_STATED GOAL:_
Rewrite the lines starting with the one that contains "What do you" and going on through the one that contains "center [667, 803].", swapping "bounding box" for "bounding rectangle" and keeping everything else the same. Omit the pictures from your answer.

_EXERCISE DATA:_
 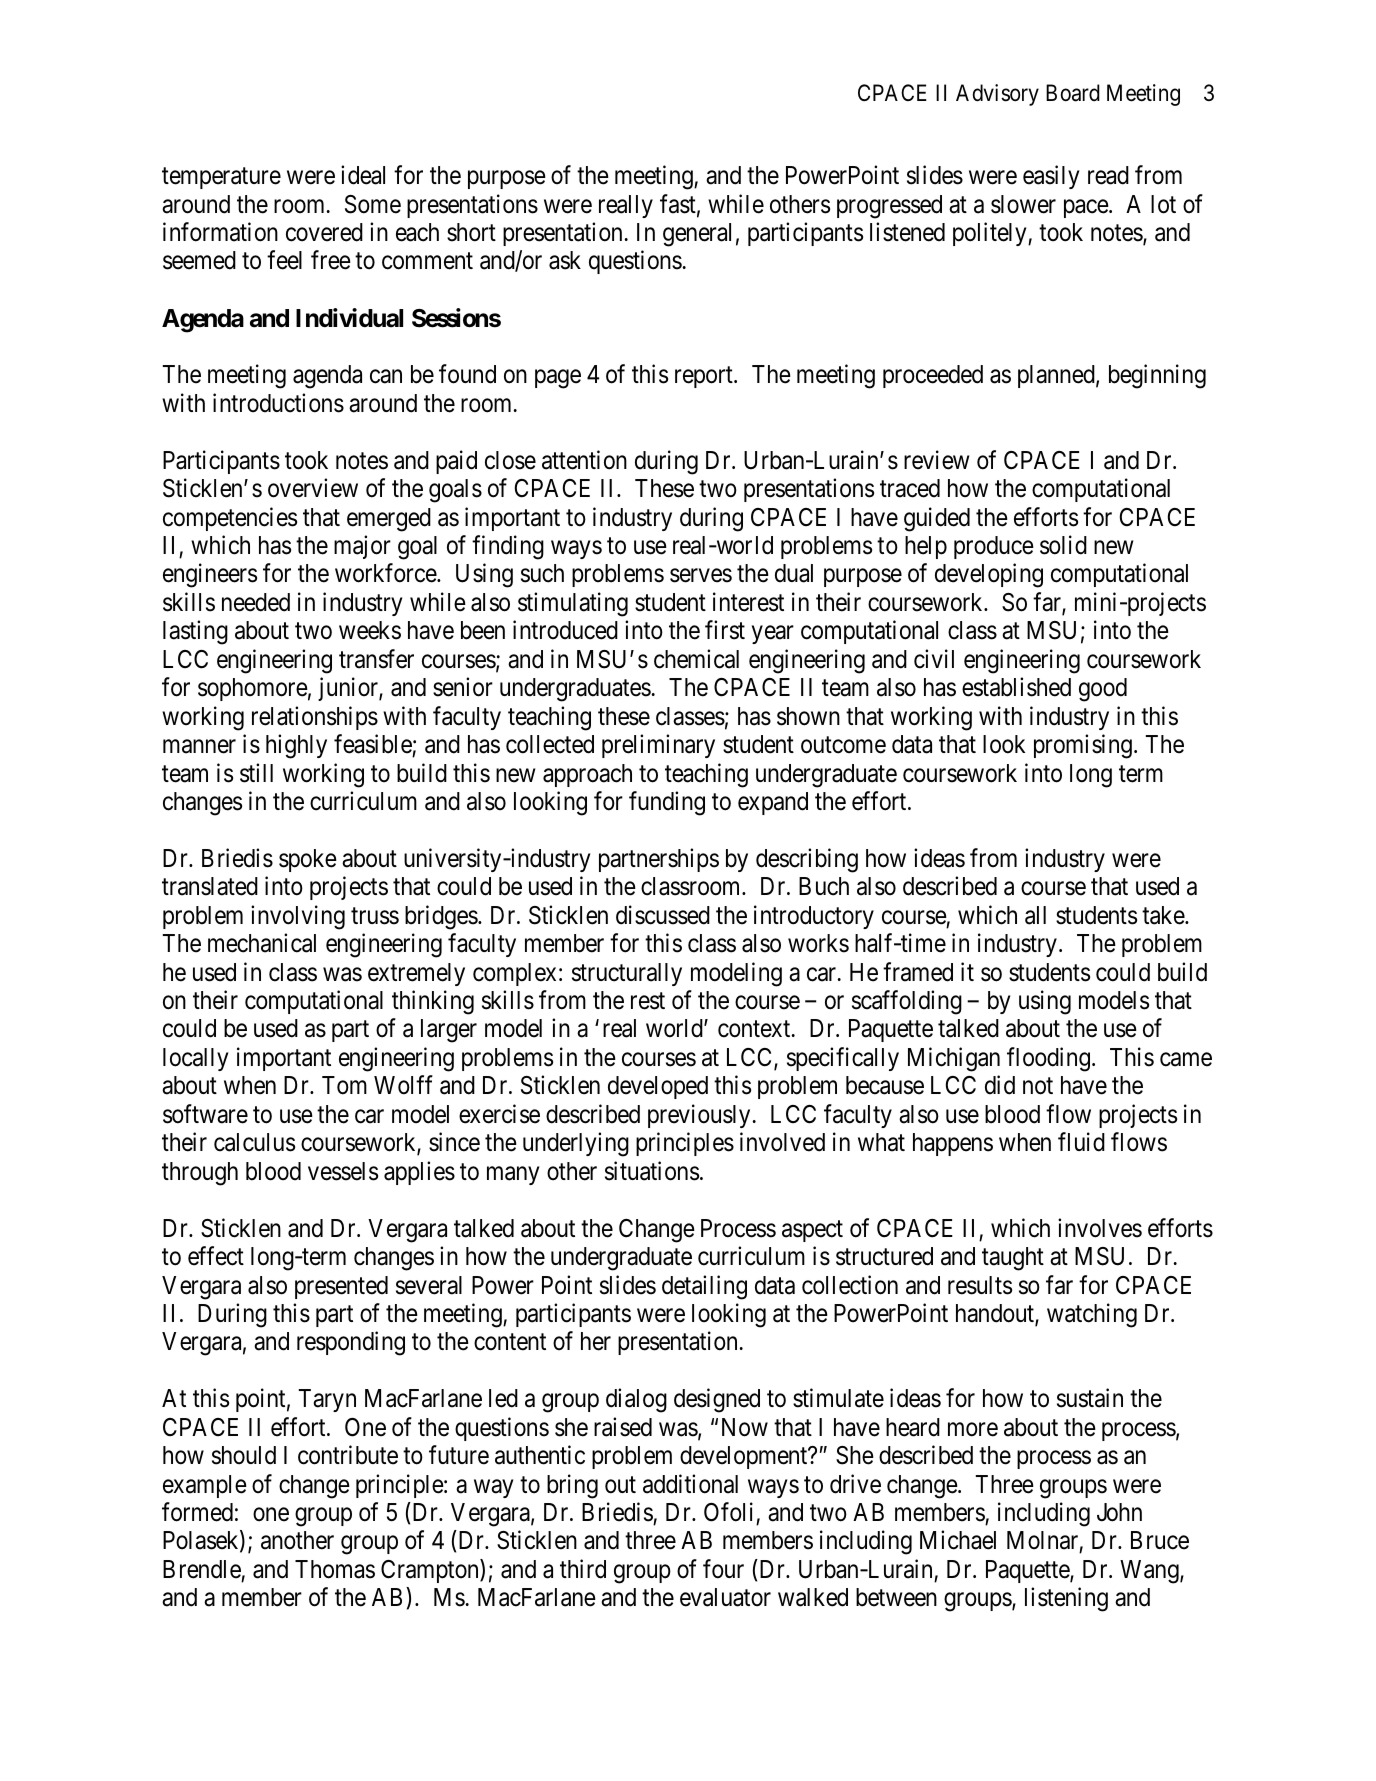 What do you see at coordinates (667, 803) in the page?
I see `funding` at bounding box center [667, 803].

==

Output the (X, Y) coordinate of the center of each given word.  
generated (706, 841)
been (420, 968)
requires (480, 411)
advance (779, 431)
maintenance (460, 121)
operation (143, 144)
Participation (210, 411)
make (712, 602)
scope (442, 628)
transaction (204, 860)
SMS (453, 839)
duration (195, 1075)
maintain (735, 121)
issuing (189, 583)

_EXERCISE RESULT:_
  What do you see at coordinates (667, 803) in the page?
I see `funding` at bounding rectangle center [667, 803].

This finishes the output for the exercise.